The biological outcomes after radiation exposure are complex, and are influenced by genetic, epigenetic and other somatic factors. The overall project goal is to determine if DNA damage produced in critical stem cell populations after low-dose low-LET radiation exposure is cleared by DNA repair processes and/or apoptosis, or persists and leads to genomic instability.

The hypotheses being tested are the following:

1) Does DNA damage persists in stem cell populations after low-dose radiation exposures, leading to genomic instability, because low-levels of radiation-induced DNA damage evade ATM-dependent cellular damage recognition processes?

2) Does immunological stress prior to radiation exposure enhances DNA damage processing in stem cell populations and is such an enhancement functionally radioprotective?

DNA damage, apoptosis, and DNA methylation will be assayed in the hemopoietic stem cells at short- and long-term intervals after exposure to a range of single radiation doses. Stem cells will be identified and isolated from bone marrow using a novel flow cytometry cell sorting technique known as 'side population' analysis. This approach will permit radiation risks to be defined for this critical stem cell population despite its low abundance in the bone marrow. The incidence and repair of DNA double strand breaks (DSB) will be assessed by γH2AX foci, apoptosis by caspase-3 activation and DNA methylation evaluated by a cytosine extension assay. Data from the three endpoints will be compared to determine if DNA damage is cleared or if it persists, leading to genomic instability. Secondly, we shall determine if immunological stress prior to radiation exposure changes the response of stem cells to low-dose irradiation injury.

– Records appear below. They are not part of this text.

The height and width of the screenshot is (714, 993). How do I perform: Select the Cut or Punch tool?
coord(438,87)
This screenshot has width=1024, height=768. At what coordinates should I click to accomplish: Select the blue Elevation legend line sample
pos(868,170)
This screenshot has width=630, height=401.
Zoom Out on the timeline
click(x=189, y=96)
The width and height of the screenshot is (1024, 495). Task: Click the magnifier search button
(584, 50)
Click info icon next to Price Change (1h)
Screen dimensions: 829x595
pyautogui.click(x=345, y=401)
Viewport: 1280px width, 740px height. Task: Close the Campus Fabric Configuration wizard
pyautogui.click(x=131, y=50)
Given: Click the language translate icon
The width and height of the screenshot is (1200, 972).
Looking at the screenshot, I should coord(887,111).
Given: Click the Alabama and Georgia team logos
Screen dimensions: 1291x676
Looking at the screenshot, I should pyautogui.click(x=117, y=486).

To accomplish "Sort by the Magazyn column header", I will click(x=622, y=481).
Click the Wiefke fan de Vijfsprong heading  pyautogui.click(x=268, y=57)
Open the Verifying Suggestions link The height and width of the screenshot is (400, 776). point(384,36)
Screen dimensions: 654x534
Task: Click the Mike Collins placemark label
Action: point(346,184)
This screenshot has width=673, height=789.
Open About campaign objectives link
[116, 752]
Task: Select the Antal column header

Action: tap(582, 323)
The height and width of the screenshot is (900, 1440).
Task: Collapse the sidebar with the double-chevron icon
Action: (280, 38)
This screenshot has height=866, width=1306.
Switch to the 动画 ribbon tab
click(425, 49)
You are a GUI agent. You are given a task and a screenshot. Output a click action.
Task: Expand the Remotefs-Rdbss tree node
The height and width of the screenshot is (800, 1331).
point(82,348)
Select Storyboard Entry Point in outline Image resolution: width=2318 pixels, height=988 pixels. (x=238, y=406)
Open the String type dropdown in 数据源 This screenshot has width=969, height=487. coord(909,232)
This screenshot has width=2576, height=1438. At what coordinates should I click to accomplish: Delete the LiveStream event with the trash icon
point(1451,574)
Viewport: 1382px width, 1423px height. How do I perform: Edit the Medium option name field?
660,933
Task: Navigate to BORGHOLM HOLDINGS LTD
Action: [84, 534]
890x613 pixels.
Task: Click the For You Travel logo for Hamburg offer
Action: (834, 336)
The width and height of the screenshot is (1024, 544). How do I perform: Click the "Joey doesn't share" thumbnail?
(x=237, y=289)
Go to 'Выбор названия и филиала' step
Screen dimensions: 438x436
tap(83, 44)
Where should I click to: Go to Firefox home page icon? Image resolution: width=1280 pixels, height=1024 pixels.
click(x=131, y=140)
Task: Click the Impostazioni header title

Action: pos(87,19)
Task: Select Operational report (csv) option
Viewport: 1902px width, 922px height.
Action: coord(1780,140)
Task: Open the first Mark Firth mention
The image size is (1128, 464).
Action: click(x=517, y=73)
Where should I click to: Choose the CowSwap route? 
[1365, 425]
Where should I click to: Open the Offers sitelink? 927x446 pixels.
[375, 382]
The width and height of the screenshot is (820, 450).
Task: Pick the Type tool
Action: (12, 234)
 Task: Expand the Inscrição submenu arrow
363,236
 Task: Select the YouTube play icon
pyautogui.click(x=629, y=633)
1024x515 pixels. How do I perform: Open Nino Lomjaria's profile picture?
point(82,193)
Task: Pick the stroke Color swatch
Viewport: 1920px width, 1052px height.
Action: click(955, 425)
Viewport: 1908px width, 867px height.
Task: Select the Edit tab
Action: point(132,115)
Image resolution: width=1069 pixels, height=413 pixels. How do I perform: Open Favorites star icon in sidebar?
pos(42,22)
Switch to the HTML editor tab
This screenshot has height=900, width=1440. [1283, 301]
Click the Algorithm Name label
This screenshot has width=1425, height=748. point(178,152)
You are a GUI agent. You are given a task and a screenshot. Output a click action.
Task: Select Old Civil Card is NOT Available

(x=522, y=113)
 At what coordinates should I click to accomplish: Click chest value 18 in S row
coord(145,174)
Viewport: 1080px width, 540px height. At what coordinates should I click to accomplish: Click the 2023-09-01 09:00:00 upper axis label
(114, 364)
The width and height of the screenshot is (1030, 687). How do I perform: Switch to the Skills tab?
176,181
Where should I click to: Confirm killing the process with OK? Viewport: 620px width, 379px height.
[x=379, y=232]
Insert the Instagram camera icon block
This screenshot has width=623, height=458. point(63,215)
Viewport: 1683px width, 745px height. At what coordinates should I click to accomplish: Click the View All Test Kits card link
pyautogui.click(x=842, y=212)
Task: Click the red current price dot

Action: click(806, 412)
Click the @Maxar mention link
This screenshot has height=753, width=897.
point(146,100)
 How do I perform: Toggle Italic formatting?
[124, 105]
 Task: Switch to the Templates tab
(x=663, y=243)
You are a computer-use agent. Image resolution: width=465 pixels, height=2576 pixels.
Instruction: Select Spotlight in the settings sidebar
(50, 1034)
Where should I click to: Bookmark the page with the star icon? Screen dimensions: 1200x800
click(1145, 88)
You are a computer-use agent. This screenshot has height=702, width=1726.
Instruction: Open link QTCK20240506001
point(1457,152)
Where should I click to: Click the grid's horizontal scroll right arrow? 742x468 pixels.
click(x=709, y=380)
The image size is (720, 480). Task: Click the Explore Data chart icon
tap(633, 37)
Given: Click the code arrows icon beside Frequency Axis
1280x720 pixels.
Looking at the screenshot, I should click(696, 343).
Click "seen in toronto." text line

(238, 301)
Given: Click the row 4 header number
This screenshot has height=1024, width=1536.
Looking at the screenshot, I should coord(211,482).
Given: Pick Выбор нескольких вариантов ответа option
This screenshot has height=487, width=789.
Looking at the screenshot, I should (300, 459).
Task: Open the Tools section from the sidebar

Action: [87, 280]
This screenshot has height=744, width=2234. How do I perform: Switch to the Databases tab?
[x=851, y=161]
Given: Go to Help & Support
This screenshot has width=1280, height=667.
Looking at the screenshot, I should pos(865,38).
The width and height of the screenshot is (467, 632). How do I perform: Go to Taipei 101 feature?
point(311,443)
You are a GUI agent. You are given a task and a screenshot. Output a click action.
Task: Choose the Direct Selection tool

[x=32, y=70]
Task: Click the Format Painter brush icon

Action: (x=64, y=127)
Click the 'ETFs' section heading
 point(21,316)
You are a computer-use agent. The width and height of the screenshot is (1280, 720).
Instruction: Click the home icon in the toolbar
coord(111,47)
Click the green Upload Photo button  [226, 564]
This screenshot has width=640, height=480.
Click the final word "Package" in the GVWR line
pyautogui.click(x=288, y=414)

These experiments will define the radiation response of stem cells to low-dose radiation damage after a period of in situ damage processing. The results will aid the definition of low-dose radiation risk in a dose range where current epidemiological data are deficient, and can be used to assist in the definition of damage induced in patients following radiation therapy for cancer. Moreover, studying how immunological stress modifies low-dose radiation response provides a degree of relevance in determining how health status may impact the carcinogenic risk associated with human radiation exposures.